## AVAILABLE DATA:
··········

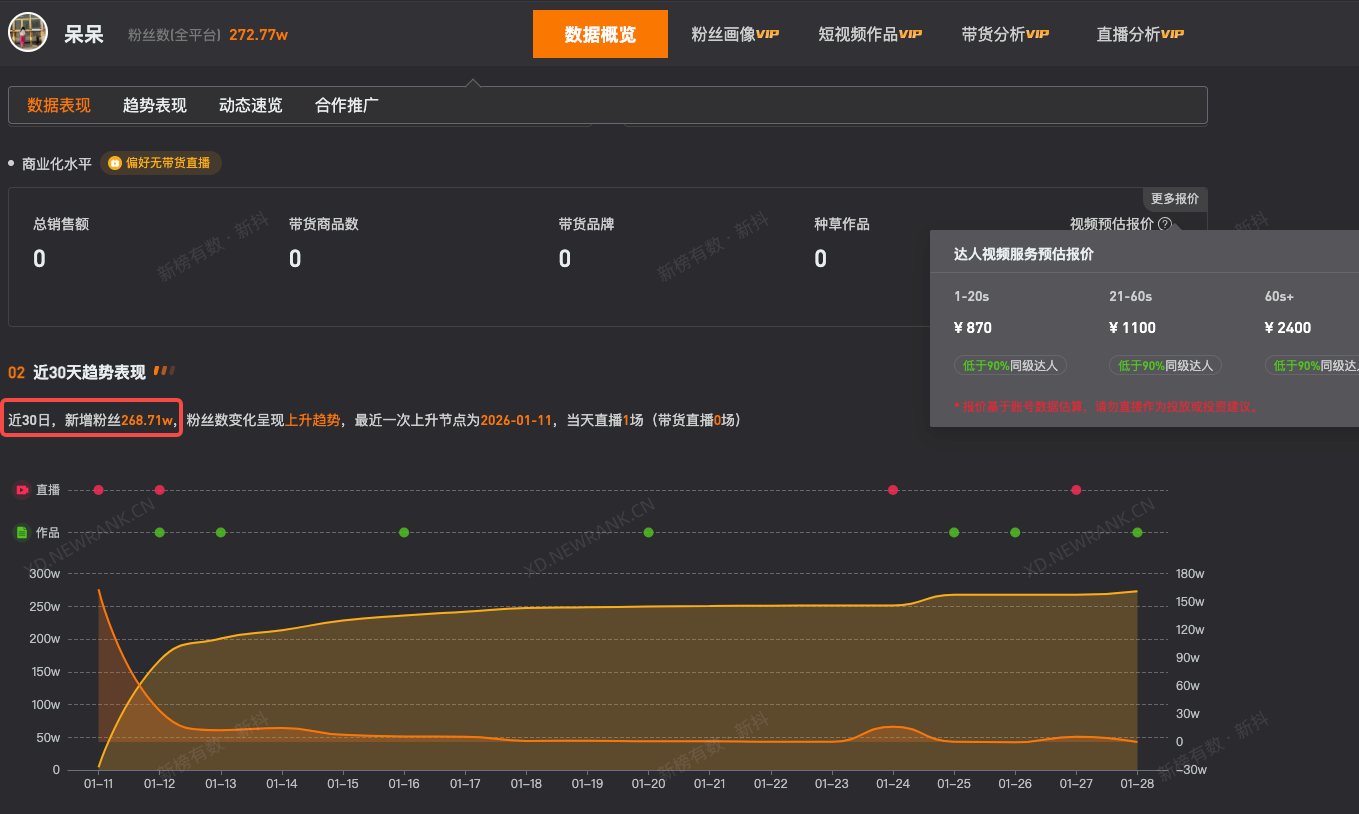Switch to the 动态速览 tab

pyautogui.click(x=249, y=105)
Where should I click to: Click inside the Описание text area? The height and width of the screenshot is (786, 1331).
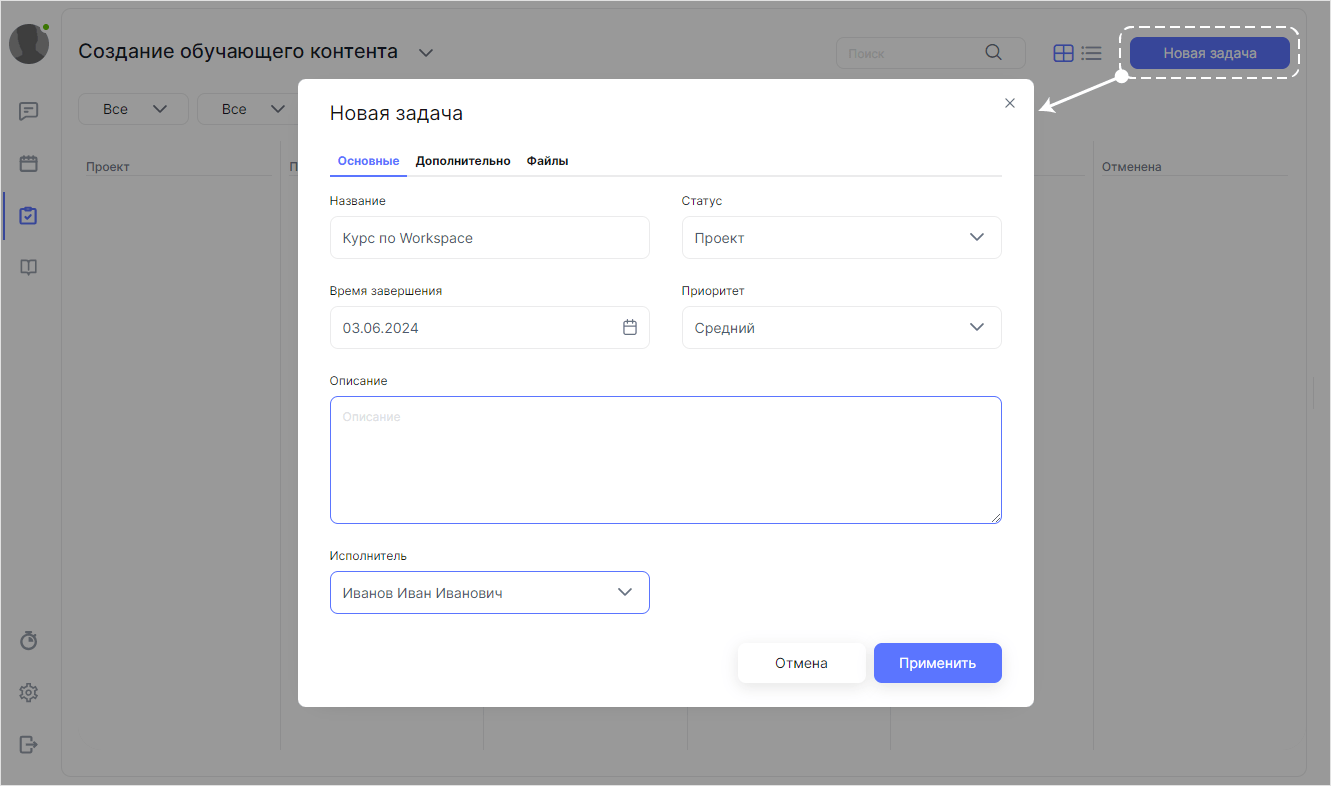(665, 460)
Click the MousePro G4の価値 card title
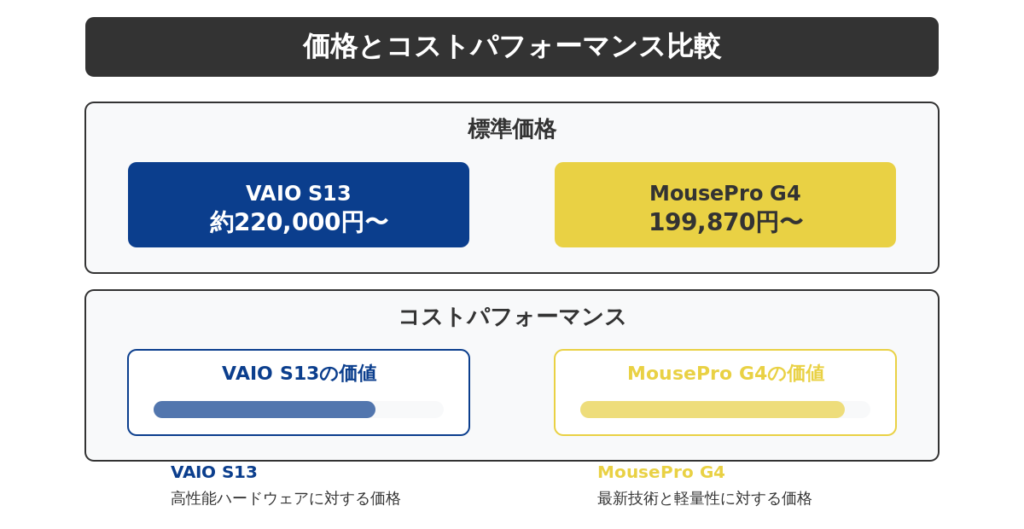1024x529 pixels. [726, 374]
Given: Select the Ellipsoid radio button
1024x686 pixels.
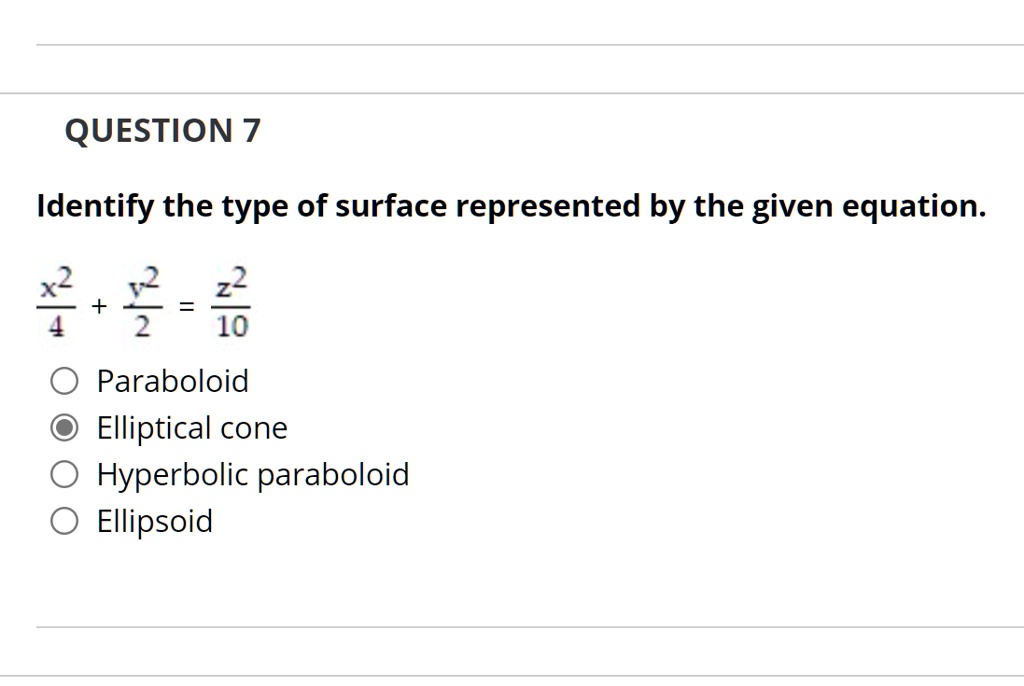Looking at the screenshot, I should pos(64,520).
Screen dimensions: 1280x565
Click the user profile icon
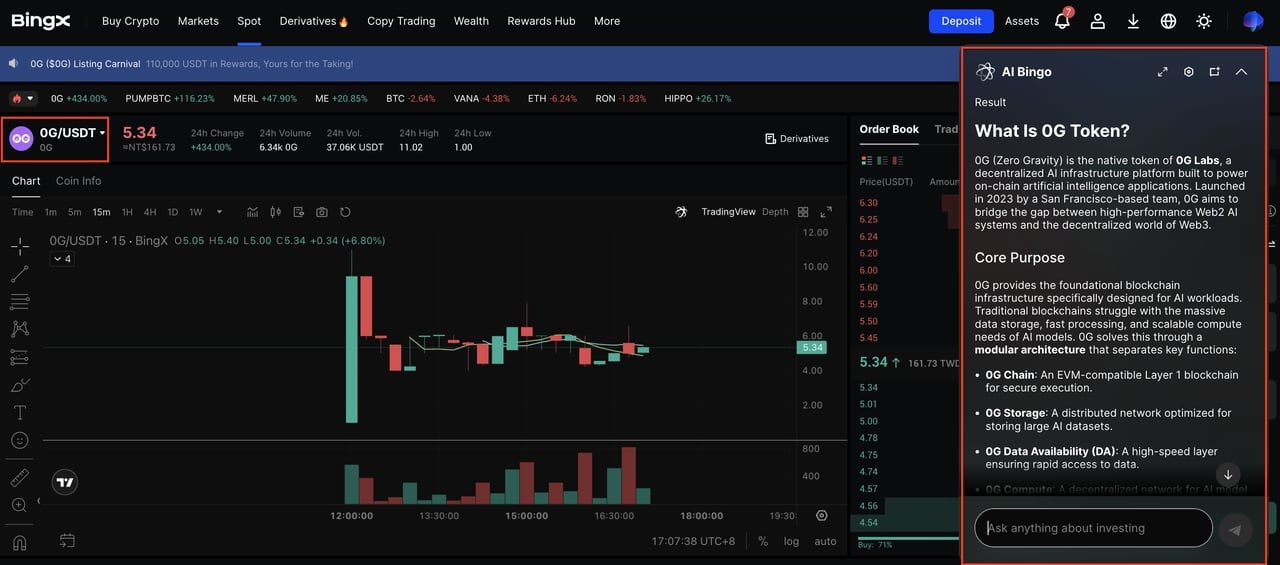(x=1098, y=21)
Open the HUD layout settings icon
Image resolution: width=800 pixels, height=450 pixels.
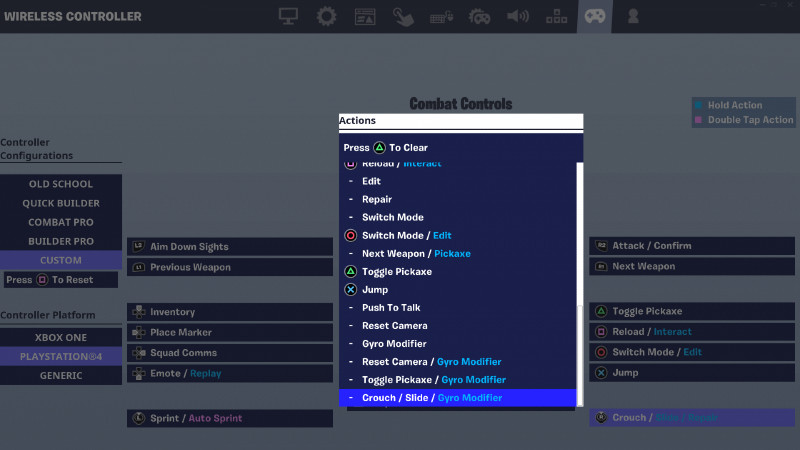(365, 17)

··········

## TASK STATEMENT:
Your answer must consist solely of the lines from the one containing "Screen dimensions: 1280x565" through the last line of the records above, copied exactly, with every picture left out.

## SOLUTION TO THE EXERCISE:
Screen dimensions: 1280x565
Click the user profile icon
(x=1098, y=21)
Open the HUD layout settings icon
Image resolution: width=800 pixels, height=450 pixels.
(365, 17)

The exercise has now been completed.